The future. The simple fact that such conversations existed at all still felt unreal.

For millions of years, every decision had revolved around war.

Containment. Sacrifice. Survival. Now, the universe breathed differently.

Lighter. As though some impossible pressure had finally lifted from creation itself.

Naeris remained beside me while the others departed, her hand still rested comfortably in mine like it belonged there. And it did. By the Dark Abyss. It truly did.

Across the Hall, Zapharos paused near the great celestial doors and looked back toward me.

Toward all of us. The Praetor of War stood taller somehow now that the endless burden pressing against his soul had eased.

Not softer exactly. Zapharos would never truly be soft.

But lighter. Like the warrior in him had finally set down his weapon, one that he had carried too long.

Ella said something to him quietly that made the corner of his mouth twitch before they disappeared into silver light together.

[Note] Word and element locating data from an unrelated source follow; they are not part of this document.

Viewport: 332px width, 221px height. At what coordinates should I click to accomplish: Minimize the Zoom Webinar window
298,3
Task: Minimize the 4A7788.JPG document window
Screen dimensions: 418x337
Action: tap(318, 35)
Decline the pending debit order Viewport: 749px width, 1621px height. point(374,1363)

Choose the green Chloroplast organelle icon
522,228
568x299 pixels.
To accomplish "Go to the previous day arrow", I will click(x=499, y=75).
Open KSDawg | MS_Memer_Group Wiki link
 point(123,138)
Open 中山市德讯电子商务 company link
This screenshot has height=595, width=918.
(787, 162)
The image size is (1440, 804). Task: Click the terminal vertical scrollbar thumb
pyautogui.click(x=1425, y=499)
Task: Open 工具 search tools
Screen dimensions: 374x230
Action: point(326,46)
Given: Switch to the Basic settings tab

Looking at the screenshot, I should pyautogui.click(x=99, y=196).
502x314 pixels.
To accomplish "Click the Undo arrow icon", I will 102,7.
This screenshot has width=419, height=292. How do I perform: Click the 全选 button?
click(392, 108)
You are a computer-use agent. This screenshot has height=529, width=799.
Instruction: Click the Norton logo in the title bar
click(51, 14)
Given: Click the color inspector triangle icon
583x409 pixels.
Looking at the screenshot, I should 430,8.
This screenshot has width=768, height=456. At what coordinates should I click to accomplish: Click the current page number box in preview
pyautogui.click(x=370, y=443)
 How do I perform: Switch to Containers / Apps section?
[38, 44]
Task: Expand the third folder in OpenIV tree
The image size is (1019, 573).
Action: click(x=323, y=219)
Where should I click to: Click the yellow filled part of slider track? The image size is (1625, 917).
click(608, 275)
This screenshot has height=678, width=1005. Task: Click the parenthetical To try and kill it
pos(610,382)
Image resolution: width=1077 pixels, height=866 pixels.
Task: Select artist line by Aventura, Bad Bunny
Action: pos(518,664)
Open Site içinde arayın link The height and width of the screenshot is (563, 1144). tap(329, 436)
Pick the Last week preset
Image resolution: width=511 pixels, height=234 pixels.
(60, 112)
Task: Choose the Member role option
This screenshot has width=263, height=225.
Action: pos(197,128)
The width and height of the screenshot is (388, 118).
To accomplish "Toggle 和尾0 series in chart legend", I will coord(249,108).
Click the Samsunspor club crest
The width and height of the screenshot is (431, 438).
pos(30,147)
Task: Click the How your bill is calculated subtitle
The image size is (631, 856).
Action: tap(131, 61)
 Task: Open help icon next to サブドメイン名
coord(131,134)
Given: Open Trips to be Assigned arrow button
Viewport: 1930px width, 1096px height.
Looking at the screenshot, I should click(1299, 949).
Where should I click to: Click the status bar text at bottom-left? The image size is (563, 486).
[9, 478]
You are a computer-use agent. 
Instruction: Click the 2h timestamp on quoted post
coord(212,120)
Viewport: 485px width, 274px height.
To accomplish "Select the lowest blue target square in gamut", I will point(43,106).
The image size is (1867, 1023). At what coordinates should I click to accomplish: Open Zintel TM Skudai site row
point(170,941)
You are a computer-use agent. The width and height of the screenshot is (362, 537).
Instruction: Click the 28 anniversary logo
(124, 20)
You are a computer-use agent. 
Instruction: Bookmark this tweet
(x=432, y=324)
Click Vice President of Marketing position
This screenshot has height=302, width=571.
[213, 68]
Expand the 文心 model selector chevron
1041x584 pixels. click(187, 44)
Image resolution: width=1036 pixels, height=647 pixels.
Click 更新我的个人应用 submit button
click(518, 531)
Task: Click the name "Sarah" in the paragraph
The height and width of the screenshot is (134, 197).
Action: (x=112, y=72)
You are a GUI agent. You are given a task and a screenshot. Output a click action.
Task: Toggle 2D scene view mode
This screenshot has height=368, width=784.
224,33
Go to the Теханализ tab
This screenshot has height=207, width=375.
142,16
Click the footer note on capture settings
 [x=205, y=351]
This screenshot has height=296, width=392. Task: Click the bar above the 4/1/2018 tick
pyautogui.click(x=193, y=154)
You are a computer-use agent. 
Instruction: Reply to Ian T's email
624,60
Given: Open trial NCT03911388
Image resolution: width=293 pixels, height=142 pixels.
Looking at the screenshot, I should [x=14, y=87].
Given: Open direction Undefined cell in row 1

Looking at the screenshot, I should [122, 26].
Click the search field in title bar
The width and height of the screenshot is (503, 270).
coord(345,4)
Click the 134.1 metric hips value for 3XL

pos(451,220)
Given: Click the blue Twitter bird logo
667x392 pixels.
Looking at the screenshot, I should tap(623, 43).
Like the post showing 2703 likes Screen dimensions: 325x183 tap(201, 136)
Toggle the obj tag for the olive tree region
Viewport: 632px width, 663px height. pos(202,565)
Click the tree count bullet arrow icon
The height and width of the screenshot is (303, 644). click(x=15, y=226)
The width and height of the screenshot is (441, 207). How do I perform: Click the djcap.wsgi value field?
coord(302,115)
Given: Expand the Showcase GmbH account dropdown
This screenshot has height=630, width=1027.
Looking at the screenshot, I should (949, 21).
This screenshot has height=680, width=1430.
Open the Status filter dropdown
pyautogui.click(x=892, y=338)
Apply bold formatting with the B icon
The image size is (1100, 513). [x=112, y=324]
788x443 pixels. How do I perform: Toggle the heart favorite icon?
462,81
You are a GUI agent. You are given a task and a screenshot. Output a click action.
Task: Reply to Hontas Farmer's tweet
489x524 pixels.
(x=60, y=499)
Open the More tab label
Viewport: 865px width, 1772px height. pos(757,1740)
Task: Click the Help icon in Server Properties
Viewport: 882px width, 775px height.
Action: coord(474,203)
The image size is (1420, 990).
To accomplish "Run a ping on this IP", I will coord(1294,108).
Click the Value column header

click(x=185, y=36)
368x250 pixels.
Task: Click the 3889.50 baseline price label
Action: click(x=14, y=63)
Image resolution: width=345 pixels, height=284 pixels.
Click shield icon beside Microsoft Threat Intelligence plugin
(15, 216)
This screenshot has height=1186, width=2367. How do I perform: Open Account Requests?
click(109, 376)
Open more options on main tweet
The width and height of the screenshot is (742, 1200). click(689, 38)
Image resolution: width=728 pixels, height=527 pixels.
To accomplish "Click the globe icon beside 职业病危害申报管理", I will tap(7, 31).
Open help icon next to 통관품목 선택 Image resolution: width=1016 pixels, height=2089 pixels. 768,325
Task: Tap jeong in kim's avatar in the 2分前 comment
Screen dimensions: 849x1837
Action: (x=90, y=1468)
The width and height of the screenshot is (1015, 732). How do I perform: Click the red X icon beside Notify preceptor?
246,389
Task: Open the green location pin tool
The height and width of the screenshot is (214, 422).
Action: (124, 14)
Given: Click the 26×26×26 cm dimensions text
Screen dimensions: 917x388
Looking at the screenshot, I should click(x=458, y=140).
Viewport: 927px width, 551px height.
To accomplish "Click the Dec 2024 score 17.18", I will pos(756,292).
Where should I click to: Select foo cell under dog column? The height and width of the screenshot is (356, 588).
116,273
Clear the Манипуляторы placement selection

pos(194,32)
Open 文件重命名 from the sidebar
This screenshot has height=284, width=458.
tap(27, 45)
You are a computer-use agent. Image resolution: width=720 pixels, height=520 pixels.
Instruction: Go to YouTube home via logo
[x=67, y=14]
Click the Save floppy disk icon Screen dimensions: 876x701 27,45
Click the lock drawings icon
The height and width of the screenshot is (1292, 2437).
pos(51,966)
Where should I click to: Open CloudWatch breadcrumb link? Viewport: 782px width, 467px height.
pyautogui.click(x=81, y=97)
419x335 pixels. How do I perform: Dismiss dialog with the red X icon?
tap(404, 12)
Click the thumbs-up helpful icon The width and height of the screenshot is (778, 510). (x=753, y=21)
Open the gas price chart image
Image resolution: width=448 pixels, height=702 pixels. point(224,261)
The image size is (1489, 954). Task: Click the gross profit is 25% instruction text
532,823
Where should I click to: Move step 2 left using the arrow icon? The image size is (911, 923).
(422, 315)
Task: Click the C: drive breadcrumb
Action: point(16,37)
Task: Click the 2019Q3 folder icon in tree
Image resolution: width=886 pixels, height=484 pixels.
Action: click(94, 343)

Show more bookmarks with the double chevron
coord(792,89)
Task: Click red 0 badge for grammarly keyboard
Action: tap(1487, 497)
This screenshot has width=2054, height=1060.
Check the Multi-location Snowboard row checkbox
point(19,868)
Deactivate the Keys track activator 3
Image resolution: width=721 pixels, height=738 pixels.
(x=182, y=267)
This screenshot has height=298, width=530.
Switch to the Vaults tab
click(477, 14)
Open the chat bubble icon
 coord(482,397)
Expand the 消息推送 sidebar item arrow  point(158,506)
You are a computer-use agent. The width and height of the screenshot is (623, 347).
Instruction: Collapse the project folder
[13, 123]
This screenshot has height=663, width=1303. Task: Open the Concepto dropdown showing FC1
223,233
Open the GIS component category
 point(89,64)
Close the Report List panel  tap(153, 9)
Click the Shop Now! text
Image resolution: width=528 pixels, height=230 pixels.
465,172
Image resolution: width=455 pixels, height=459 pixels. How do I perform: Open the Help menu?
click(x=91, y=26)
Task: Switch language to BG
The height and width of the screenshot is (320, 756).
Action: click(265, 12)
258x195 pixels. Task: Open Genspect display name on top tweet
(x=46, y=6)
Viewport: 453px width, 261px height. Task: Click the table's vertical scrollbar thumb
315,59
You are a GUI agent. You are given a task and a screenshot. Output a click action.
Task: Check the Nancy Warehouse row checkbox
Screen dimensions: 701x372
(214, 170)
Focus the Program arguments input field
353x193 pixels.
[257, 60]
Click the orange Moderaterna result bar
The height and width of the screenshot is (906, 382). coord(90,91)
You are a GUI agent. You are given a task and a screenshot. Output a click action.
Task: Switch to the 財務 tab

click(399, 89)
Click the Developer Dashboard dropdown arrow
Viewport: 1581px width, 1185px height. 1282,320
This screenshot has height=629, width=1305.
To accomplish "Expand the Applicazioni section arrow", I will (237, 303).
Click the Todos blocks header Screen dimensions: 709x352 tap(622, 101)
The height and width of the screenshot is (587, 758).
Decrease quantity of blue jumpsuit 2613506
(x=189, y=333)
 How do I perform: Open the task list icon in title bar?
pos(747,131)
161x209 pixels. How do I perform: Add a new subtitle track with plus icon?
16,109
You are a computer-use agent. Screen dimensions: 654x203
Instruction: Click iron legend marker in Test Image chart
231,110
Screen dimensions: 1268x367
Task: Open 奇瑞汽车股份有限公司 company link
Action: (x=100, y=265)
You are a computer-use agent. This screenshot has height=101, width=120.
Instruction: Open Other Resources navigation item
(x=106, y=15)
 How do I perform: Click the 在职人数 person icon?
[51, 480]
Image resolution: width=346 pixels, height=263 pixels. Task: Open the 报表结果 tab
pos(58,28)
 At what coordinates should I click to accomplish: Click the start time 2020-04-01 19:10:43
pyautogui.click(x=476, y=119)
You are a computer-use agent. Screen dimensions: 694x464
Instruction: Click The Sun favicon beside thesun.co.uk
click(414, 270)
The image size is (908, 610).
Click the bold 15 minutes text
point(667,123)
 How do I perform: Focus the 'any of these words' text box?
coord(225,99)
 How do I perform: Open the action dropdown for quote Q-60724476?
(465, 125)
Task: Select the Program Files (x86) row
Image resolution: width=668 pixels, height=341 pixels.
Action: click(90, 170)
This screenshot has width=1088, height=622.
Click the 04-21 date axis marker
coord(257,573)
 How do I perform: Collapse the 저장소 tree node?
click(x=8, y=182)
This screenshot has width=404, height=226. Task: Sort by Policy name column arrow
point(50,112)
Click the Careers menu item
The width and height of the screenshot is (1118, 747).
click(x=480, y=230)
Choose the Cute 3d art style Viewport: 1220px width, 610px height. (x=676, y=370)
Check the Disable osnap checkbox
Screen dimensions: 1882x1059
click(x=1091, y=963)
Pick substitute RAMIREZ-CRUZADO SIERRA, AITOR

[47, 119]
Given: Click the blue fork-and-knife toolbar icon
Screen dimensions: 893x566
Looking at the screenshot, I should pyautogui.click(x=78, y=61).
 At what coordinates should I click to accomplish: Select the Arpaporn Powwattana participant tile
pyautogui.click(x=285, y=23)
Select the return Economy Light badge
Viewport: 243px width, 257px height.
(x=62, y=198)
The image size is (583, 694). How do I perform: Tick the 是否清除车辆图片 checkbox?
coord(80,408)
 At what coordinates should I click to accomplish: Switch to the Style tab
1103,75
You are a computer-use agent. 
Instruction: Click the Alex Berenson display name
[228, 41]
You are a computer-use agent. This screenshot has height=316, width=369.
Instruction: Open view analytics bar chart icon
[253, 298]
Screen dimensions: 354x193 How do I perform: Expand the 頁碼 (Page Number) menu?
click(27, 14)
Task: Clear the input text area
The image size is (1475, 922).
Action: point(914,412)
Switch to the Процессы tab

Dravok and Nadine vanished next. Predictably, Nadine was already talking rapidly about dimensional barrier structures while Dravok listened with the long-suffering patience of a male deeply in love.

I watched them go with a strange ache in my chest. Family. The realization still startled me sometimes. Not because I doubted it anymore. But because I had once believed such things could never belong to someone like me.

To a male born inside darkness. A weapon forged from sacrifice and grief.

Yet here I stood. Not alone. Naeris shifted closer against my side.

“What are you thinking about?” she asked softly.

I looked down at her. The female carrying Ashera’s heart. The female who had somehow looked at every broken part inside me and loved me anyway.

Everything inside my chest tightened painfully with devotion. “You.”

A smile curved her mouth immediately. “Good answer.”

I huffed a quiet laugh. Then my gaze lifted toward the stars slowly rotating above the Hall of Seven. For the first time in my existence, the future stretched before me like something vast and unknown instead of endless war.

There would still be battles.

The Sythari.

The surviving Mmuhr’Rhong lurking in the dark corners of the universe.

The work ahead would take centuries.

Perhaps millennia.

But now there was something beyond survival waiting for us at the end of it.

Life.

Love.

Home.

The universe had tried to convince me I was born from darkness.

That I existed only because something had gone terribly wrong.

But Caelor’s final words still echoed through me.

You were my second chance.

Not his shadow.

Not his replacement.

My own soul.

My own future.

And beside me stood the female who made me want that future with a fierceness that bordered on terrifying. The bond between us pulsed warm and steady, no longer carrying desperation or fear. Only certainty.

Mine.

Not possession.

Belonging.

The stars shifted above us as the Hall slowly darkened into evening light.

And for the first time since the universe broke, I felt peace.